Official documentation:
- https://docs.llamaindex.ai/en/stable/api_reference/llms/openai/
- https://docs.llamaindex.ai/en/stable/examples/embeddings/OpenAI/
- https://docs.llamaindex.ai/en/stable/module_guides/models/llms/
Configuration fields:
- OpenAI.api_base / OpenAILike.api_base: https://<tenant-host>/api/tenant
- OPENAI_API_KEY: gtak_...
- OpenAIEmbedding.api_base: https://<tenant-host>/api/tenant
GT route mapping:
- GET /v1/models (native): Configured model name must match a published alias; confirm with manual `GET /v1/models`
- POST /v1/chat/completions (native): OpenAI LLM / OpenAILike issues chat completion requests to GT
- POST /v1/embeddings (native): OpenAIEmbedding batch calls to `/v1/embeddings`
- POST /v1/audio/transcriptions (not_supported): No default LlamaIndex OpenAI audio integration against custom base URLs
- POST /v1/audio/speech (not_supported): No default LlamaIndex OpenAI TTS integration against custom base URLs
- POST /v1/images/generations (not_supported): Not part of standard LlamaIndex OpenAI LLM setup
- POST /v1/conversations/files (gt_extension): Host app HTTP multipart with GT conversation header
- POST /v1/datasets/{id}/files (gt_extension): Separate ingestion job targeting `/v1/datasets/{id}/files`
- GET /v1/files/{id} (gt_extension): Host app polling after GT upload
Not supported in this product:
- LlamaIndex data connectors do not natively upload into GT dataset routes.
Prerequisites:
- Publish aliases LlamaIndex pipelines should target.

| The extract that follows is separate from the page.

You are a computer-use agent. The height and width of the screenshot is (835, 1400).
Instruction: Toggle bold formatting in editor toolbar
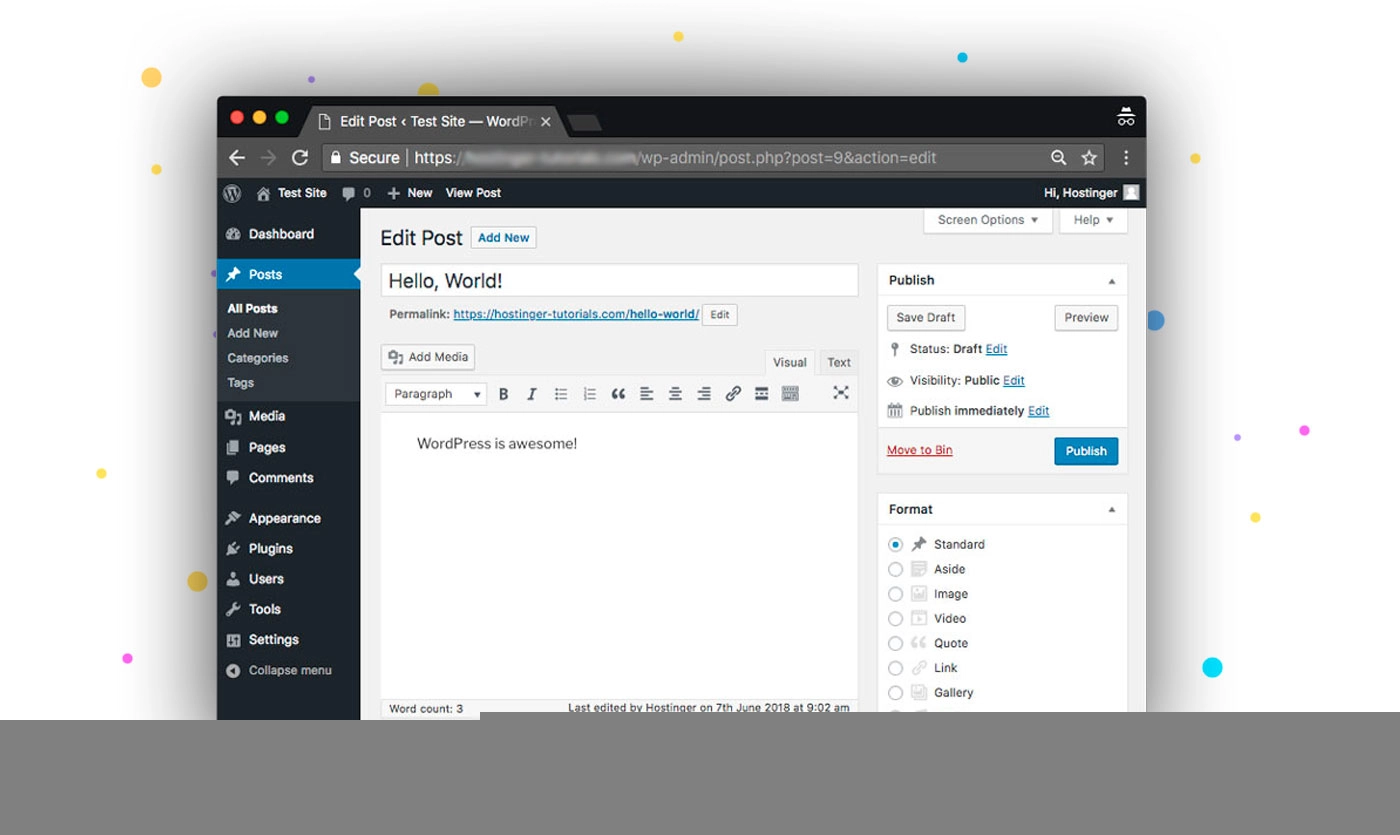504,394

- Issue chat-plus-embeddings key when both LLM and embedding stages use GT.
Setup steps:
1. Configure `api_base` / `base_url` on OpenAI LLM and embedding classes to `/api/tenant`.
2. Supply GT bearer key via `api_key` environment or constructor.
3. Select a published alias as the external model name in query engines.
4. Validate a single-query RAG path before enabling agents or multi-step workflows.
GT extensions and caveats:
- Persist GT conversation ids in your service layer, not inside LlamaIndex storage abstractions.
- Ingest documents to GT datasets with direct HTTP uploads before indexing if tenant RAG should use GT-managed corpora.
Validation checklist:
- Query engine returns answers using the published alias.
- Embedding calls succeed when `inference:embed` is on the key.
- No unexpected model names appear when you re-run model discovery manually.